> Task prompt
All entries below are to be reproduced exactly.

> Data extract
########################################

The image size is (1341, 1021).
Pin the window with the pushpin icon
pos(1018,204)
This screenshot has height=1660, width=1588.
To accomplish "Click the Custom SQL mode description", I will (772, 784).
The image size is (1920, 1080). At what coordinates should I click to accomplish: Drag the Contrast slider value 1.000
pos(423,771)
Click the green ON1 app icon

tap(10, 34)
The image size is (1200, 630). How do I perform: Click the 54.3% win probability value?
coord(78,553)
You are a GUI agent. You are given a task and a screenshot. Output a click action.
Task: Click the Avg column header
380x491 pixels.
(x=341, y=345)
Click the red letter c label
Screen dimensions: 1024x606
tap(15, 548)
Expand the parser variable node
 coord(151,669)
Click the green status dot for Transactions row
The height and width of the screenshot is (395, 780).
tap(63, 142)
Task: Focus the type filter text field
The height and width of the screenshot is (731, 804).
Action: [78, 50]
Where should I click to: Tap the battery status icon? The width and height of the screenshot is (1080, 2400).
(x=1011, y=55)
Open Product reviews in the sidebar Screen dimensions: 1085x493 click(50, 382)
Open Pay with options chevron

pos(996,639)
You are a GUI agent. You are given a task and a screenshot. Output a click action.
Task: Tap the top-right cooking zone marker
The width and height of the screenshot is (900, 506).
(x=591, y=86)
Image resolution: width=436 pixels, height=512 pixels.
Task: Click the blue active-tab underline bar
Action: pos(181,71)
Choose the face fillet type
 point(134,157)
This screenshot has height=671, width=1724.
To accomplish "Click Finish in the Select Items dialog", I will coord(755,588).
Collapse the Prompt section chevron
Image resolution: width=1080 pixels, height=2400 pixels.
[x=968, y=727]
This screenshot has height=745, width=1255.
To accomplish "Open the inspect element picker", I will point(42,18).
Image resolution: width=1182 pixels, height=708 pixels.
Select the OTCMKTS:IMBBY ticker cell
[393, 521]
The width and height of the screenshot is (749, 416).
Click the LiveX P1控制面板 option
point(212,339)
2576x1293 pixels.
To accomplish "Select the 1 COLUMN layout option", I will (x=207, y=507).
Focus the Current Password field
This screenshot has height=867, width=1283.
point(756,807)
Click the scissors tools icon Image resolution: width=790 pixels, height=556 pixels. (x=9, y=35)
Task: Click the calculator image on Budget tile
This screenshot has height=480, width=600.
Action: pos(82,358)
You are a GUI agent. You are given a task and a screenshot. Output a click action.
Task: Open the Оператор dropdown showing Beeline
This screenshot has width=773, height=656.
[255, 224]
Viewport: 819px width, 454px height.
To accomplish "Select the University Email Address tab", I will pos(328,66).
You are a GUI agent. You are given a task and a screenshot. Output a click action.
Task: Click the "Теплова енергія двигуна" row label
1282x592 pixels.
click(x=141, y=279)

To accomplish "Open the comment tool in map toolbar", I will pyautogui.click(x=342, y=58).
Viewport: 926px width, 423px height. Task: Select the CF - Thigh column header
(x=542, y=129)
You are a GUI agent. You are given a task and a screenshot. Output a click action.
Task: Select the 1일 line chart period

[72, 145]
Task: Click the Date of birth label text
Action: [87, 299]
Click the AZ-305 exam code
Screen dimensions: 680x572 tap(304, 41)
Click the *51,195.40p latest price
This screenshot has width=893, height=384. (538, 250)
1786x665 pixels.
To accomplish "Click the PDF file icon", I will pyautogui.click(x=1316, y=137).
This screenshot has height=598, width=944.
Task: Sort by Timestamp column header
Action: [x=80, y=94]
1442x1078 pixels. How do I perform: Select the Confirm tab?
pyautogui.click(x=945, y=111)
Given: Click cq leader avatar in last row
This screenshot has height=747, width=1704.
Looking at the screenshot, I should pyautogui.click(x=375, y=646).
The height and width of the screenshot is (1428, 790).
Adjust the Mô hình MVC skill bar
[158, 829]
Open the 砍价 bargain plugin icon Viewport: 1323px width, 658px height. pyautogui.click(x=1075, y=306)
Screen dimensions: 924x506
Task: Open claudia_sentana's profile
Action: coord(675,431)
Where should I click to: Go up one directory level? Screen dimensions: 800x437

########################################

> Solution to the exercise
The image size is (1341, 1021).
Pin the window with the pushpin icon
pos(1018,204)
This screenshot has height=1660, width=1588.
To accomplish "Click the Custom SQL mode description", I will (772, 784).
The image size is (1920, 1080). At what coordinates should I click to accomplish: Drag the Contrast slider value 1.000
pos(423,771)
Click the green ON1 app icon

tap(10, 34)
The image size is (1200, 630). How do I perform: Click the 54.3% win probability value?
coord(78,553)
You are a GUI agent. You are given a task and a screenshot. Output a click action.
Task: Click the Avg column header
380x491 pixels.
(x=341, y=345)
Click the red letter c label
Screen dimensions: 1024x606
tap(15, 548)
Expand the parser variable node
 coord(151,669)
Click the green status dot for Transactions row
The height and width of the screenshot is (395, 780).
tap(63, 142)
Task: Focus the type filter text field
The height and width of the screenshot is (731, 804).
Action: [78, 50]
Where should I click to: Tap the battery status icon? The width and height of the screenshot is (1080, 2400).
(x=1011, y=55)
Open Product reviews in the sidebar Screen dimensions: 1085x493 click(50, 382)
Open Pay with options chevron

pos(996,639)
You are a GUI agent. You are given a task and a screenshot. Output a click action.
Task: Tap the top-right cooking zone marker
The width and height of the screenshot is (900, 506).
(x=591, y=86)
Image resolution: width=436 pixels, height=512 pixels.
Task: Click the blue active-tab underline bar
Action: pos(181,71)
Choose the face fillet type
 point(134,157)
This screenshot has height=671, width=1724.
To accomplish "Click Finish in the Select Items dialog", I will coord(755,588).
Collapse the Prompt section chevron
Image resolution: width=1080 pixels, height=2400 pixels.
[x=968, y=727]
This screenshot has height=745, width=1255.
To accomplish "Open the inspect element picker", I will point(42,18).
Image resolution: width=1182 pixels, height=708 pixels.
Select the OTCMKTS:IMBBY ticker cell
[393, 521]
The width and height of the screenshot is (749, 416).
Click the LiveX P1控制面板 option
point(212,339)
2576x1293 pixels.
To accomplish "Select the 1 COLUMN layout option", I will (x=207, y=507).
Focus the Current Password field
This screenshot has height=867, width=1283.
point(756,807)
Click the scissors tools icon Image resolution: width=790 pixels, height=556 pixels. (x=9, y=35)
Task: Click the calculator image on Budget tile
This screenshot has height=480, width=600.
Action: pos(82,358)
You are a GUI agent. You are given a task and a screenshot. Output a click action.
Task: Open the Оператор dropdown showing Beeline
This screenshot has width=773, height=656.
[255, 224]
Viewport: 819px width, 454px height.
To accomplish "Select the University Email Address tab", I will pos(328,66).
You are a GUI agent. You are given a task and a screenshot. Output a click action.
Task: Click the "Теплова енергія двигуна" row label
1282x592 pixels.
click(x=141, y=279)

To accomplish "Open the comment tool in map toolbar", I will pyautogui.click(x=342, y=58).
Viewport: 926px width, 423px height. Task: Select the CF - Thigh column header
(x=542, y=129)
You are a GUI agent. You are given a task and a screenshot. Output a click action.
Task: Select the 1일 line chart period

[72, 145]
Task: Click the Date of birth label text
Action: [87, 299]
Click the AZ-305 exam code
Screen dimensions: 680x572 tap(304, 41)
Click the *51,195.40p latest price
This screenshot has width=893, height=384. (538, 250)
1786x665 pixels.
To accomplish "Click the PDF file icon", I will pyautogui.click(x=1316, y=137).
This screenshot has height=598, width=944.
Task: Sort by Timestamp column header
Action: [x=80, y=94]
1442x1078 pixels. How do I perform: Select the Confirm tab?
pyautogui.click(x=945, y=111)
Given: Click cq leader avatar in last row
This screenshot has height=747, width=1704.
Looking at the screenshot, I should pyautogui.click(x=375, y=646).
The height and width of the screenshot is (1428, 790).
Adjust the Mô hình MVC skill bar
[158, 829]
Open the 砍价 bargain plugin icon Viewport: 1323px width, 658px height. pyautogui.click(x=1075, y=306)
Screen dimensions: 924x506
Task: Open claudia_sentana's profile
Action: coord(675,431)
Where should I click to: Go up one directory level? Screen dimensions: 800x437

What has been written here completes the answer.